● **COMPITO DA SVOLGERE**:
Riporta integralmente e senza alcuna modifica il brano sul fintech in Cina, in Europa e in Italia che trovi qui sotto.

● **BRANO FORNITO**:

►

Ciò non vuol dire che non vi saranno incertezze nel fintech cinese ma sicuramente il Dragone sarà in grado di gestire meglio la concorrenza e l’integrazione nel settore.

E l’Europa? In tutto questo sembra perdersi un po’, anche se la Gran Bretagna riesce sempre in qualche modo a non perdere la bussola orientata alle novità. Tuttavia occorre anche dire che se circa tre anni fa Londra era il cuore pulsante dell’innovazione, nell’ultimo anno sembra che il fintech sia diventato una realtà per lo più consueta, radicata. Infatti le grandi banche come HSBC, Lloyds e Barclays attualmente controllano le nuove società fintech con milioni di sterline di investimento, governando da dietro le quinte. Tale coincidenza di soggetti se da un lato può contribuire a diffondere il fintech quale nuova finanza supportata da player istituzionali, dall’altro potrebbe rappresentare un freno allo sviluppo della sua forza dirompente. La strategia è comunque win-win.

E in Italia? Parole come blockchain, bitcoin e intelligenza artificiale sono sulla bocca di tutti. Ma no, non sembra esserci un connubio tra il vecchio e il nuovo come succede in Cina e soprattutto a Londra, Level 39, dove si usa dire: “Banks need Fintech and Fintech need banks“. L’acceleratore londinese, ad esempio, mette in comunicazione le grandi banche tradizionali con le migliori startup. In Italia no. Sembra si faccia ancora fatica. Lo scorso anno le fintech italiane hanno raccolto solo 33,6 milioni e il 44% non ha superato i 20 mila euro di investimento iniziale.

◄

● **INFORMAZIONI RIPORTATE**:
►

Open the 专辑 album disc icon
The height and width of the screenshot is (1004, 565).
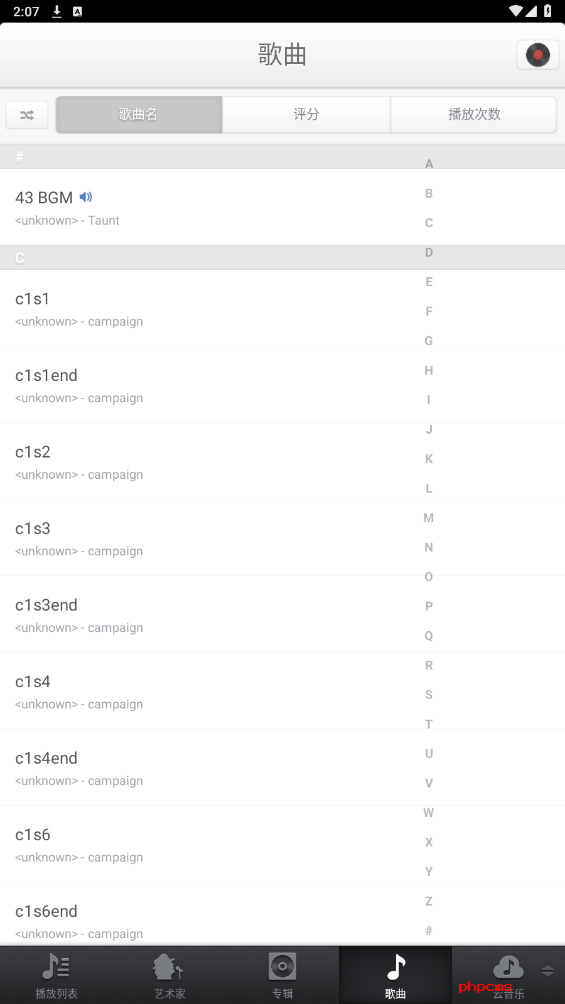(x=282, y=966)
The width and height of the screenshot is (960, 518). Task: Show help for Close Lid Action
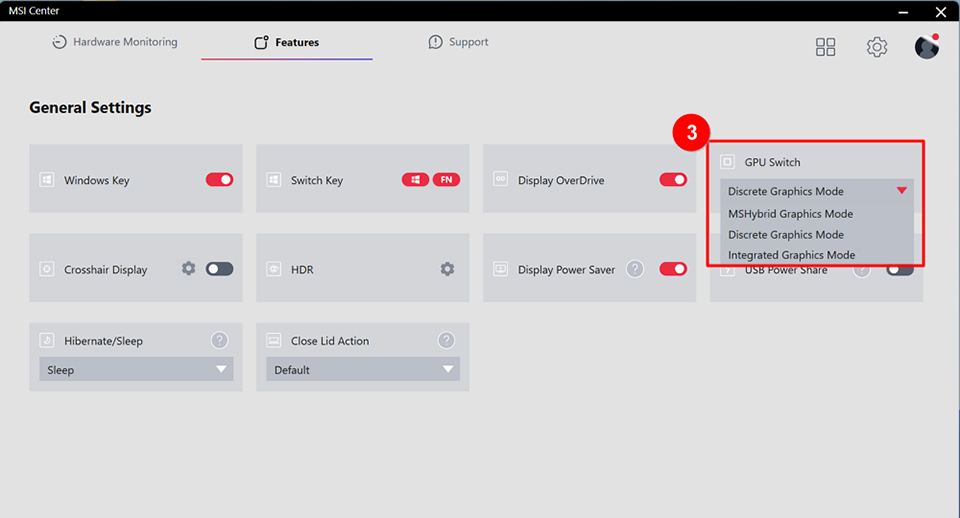446,340
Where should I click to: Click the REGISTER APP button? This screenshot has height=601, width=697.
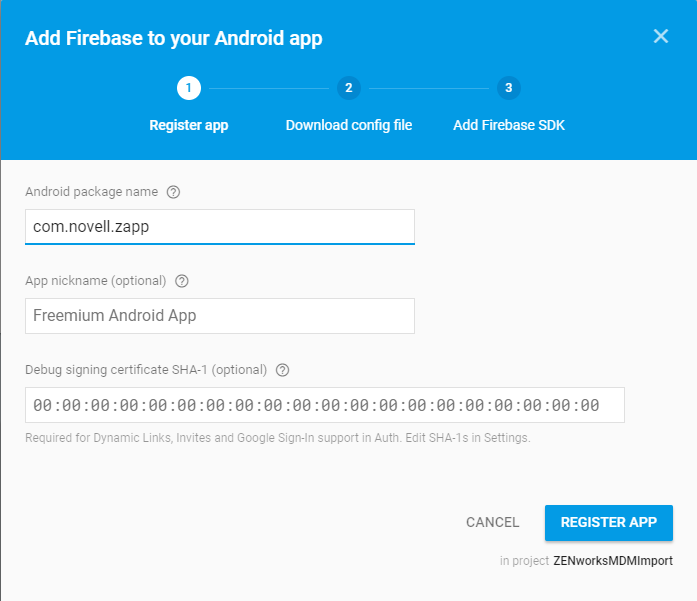tap(608, 522)
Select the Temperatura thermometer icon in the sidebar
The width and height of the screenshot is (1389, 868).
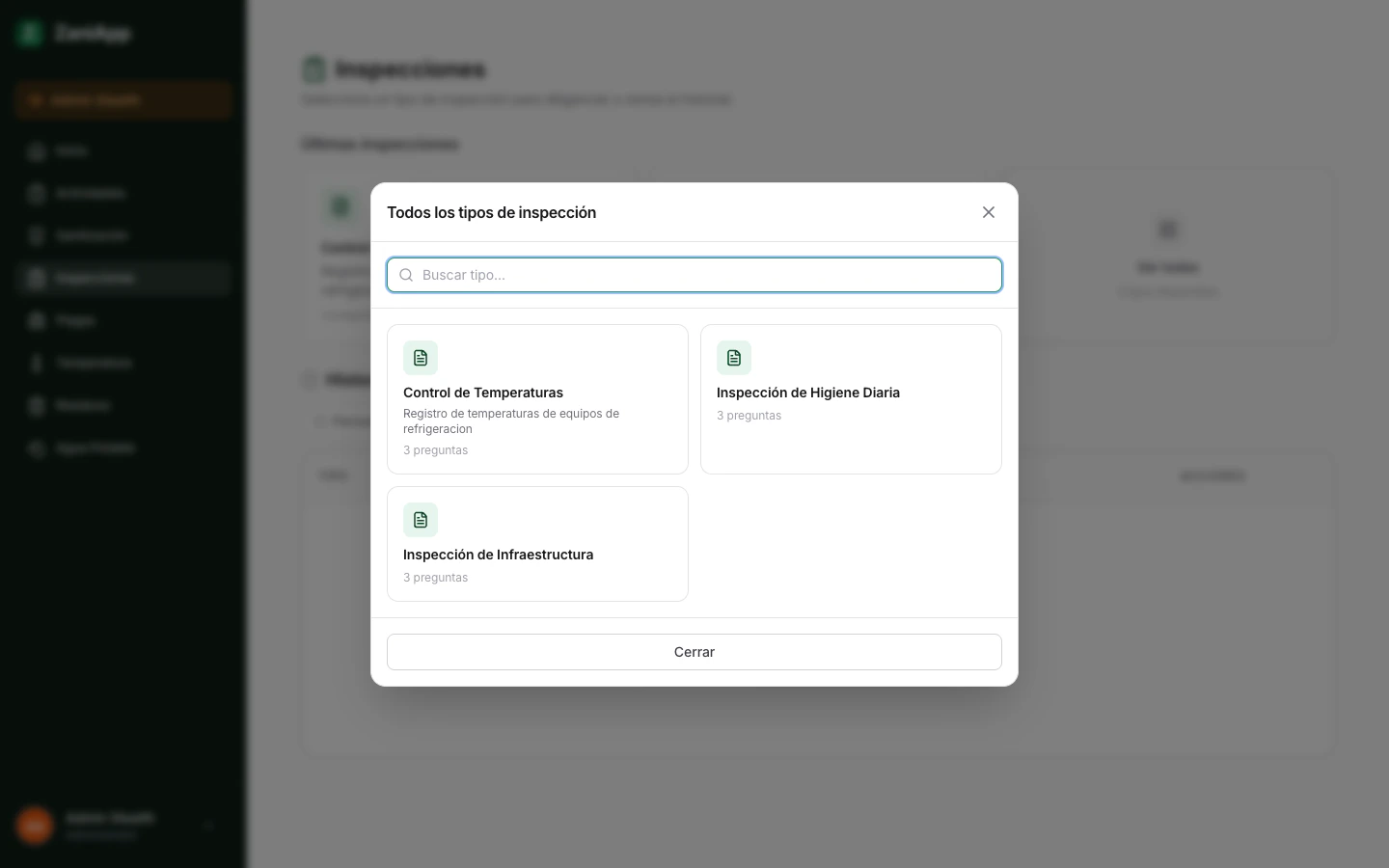pos(35,364)
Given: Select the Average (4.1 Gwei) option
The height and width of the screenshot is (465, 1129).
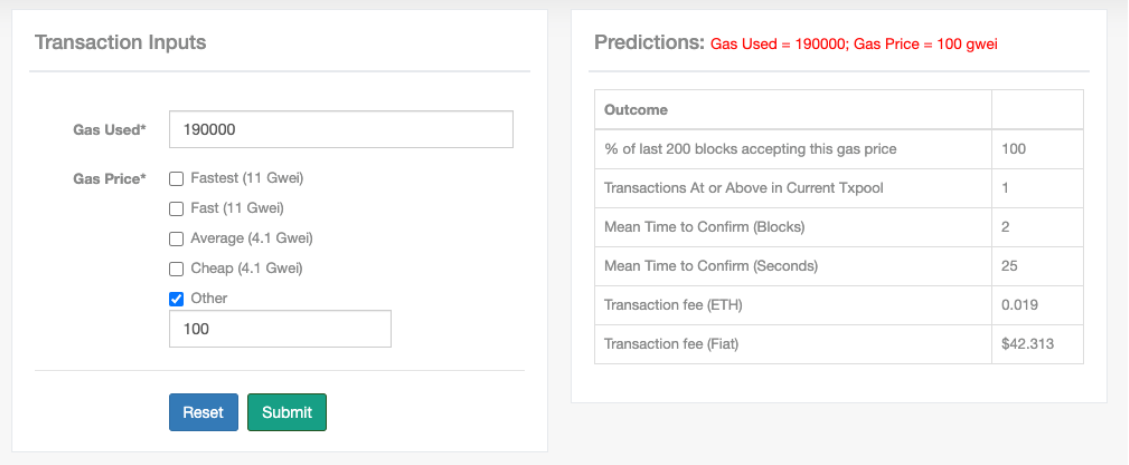Looking at the screenshot, I should click(x=176, y=239).
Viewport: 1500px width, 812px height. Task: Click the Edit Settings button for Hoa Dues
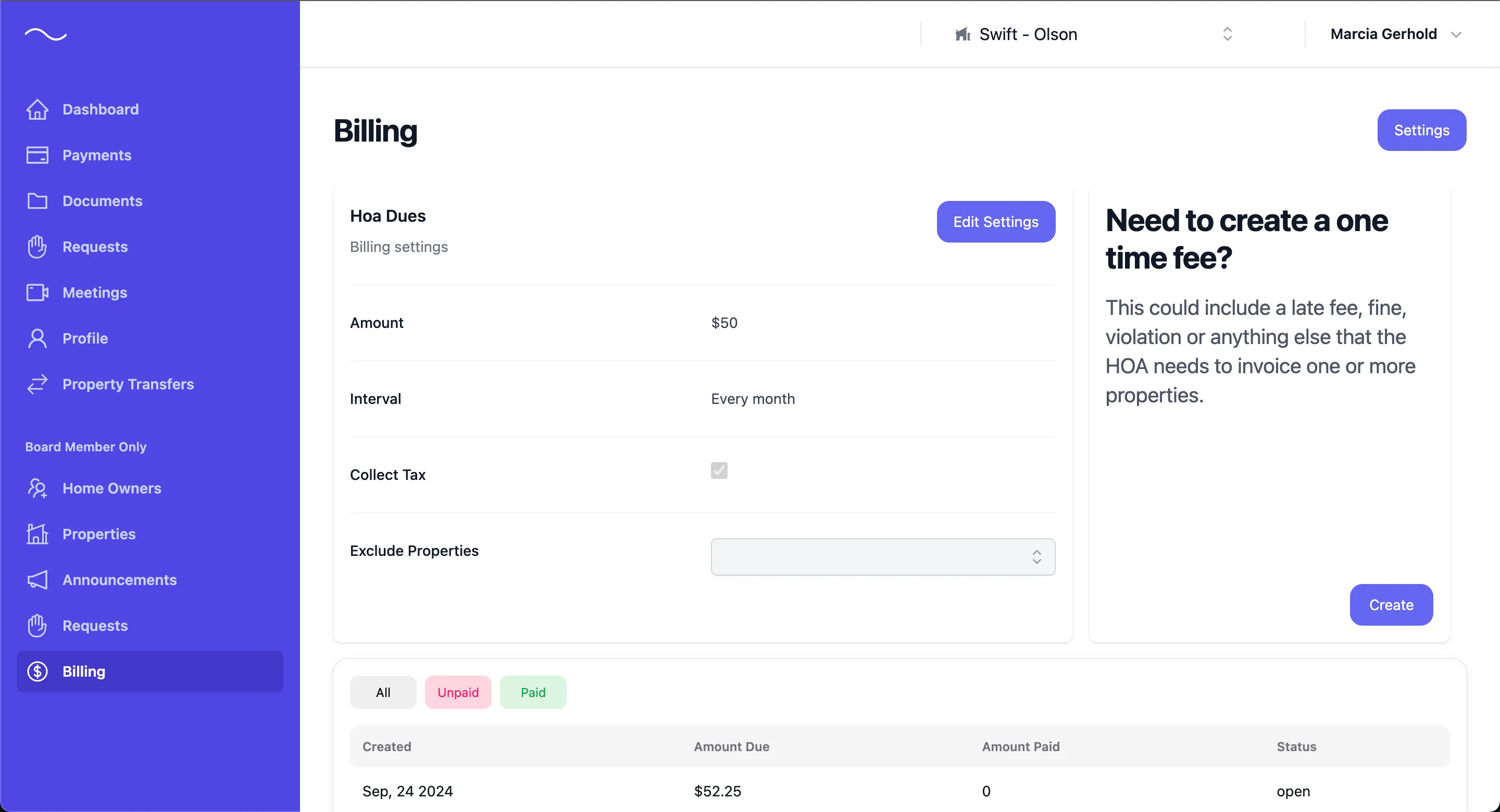tap(995, 221)

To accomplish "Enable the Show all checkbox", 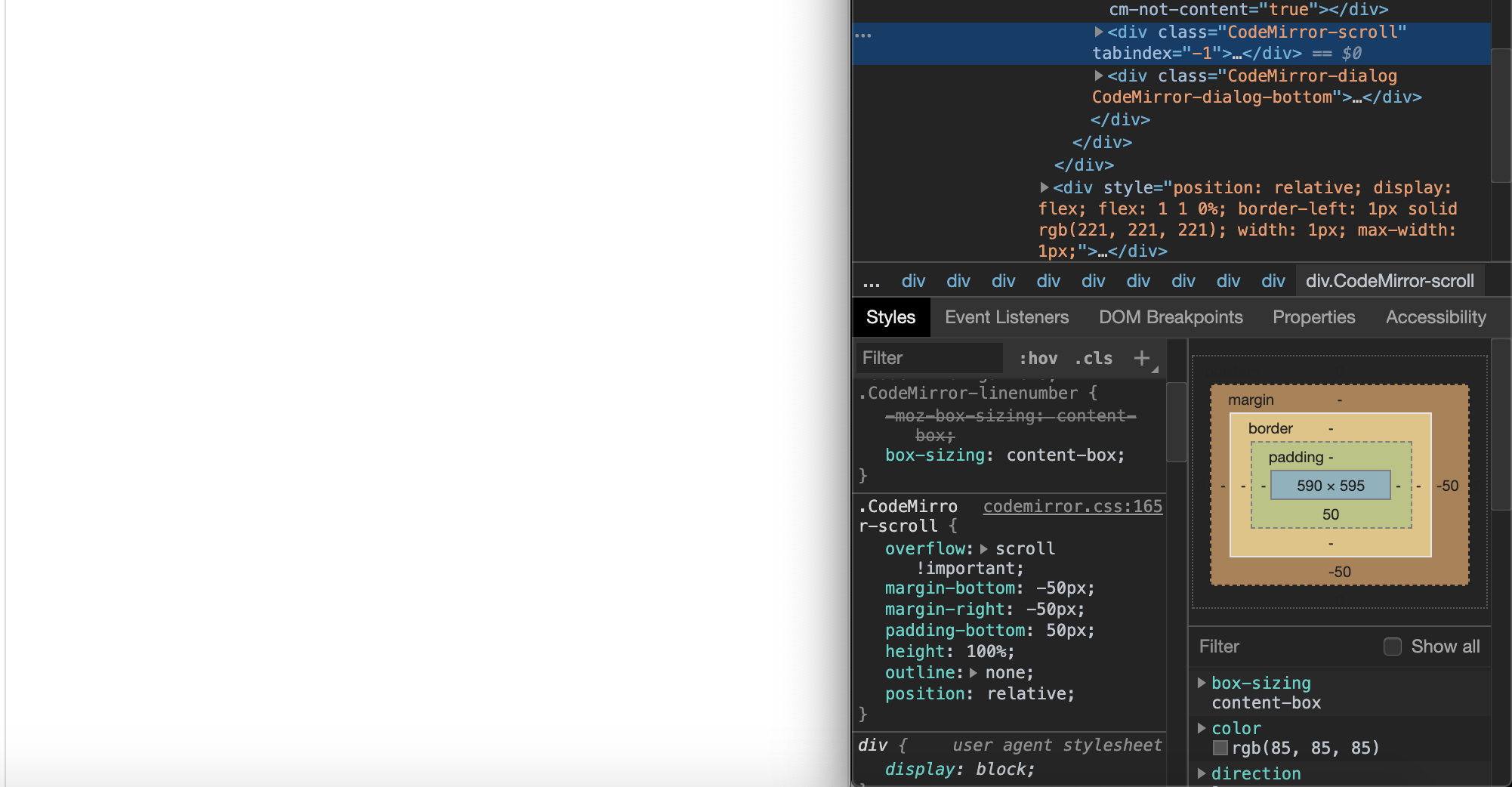I will 1392,647.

◄

● **RISULTATO COMPLETO**:
Ciò non vuol dire che non vi saranno incertezze nel fintech cinese ma sicuramente il Dragone sarà in grado di gestire meglio la concorrenza e l’integrazione nel settore.

E l’Europa? In tutto questo sembra perdersi un po’, anche se la Gran Bretagna riesce sempre in qualche modo a non perdere la bussola orientata alle novità. Tuttavia occorre anche dire che se circa tre anni fa Londra era il cuore pulsante dell’innovazione, nell’ultimo anno sembra che il fintech sia diventato una realtà per lo più consueta, radicata. Infatti le grandi banche come HSBC, Lloyds e Barclays attualmente controllano le nuove società fintech con milioni di sterline di investimento, governando da dietro le quinte. Tale coincidenza di soggetti se da un lato può contribuire a diffondere il fintech quale nuova finanza supportata da player istituzionali, dall’altro potrebbe rappresentare un freno allo sviluppo della sua forza dirompente. La strategia è comunque win-win.

E in Italia? Parole come blockchain, bitcoin e intelligenza artificiale sono sulla bocca di tutti. Ma no, non sembra esserci un connubio tra il vecchio e il nuovo come succede in Cina e soprattutto a Londra, Level 39, dove si usa dire: “Banks need Fintech and Fintech need banks“. L’acceleratore londinese, ad esempio, mette in comunicazione le grandi banche tradizionali con le migliori startup. In Italia no. Sembra si faccia ancora fatica. Lo scorso anno le fintech italiane hanno raccolto solo 33,6 milioni e il 44% non ha superato i 20 mila euro di investimento iniziale.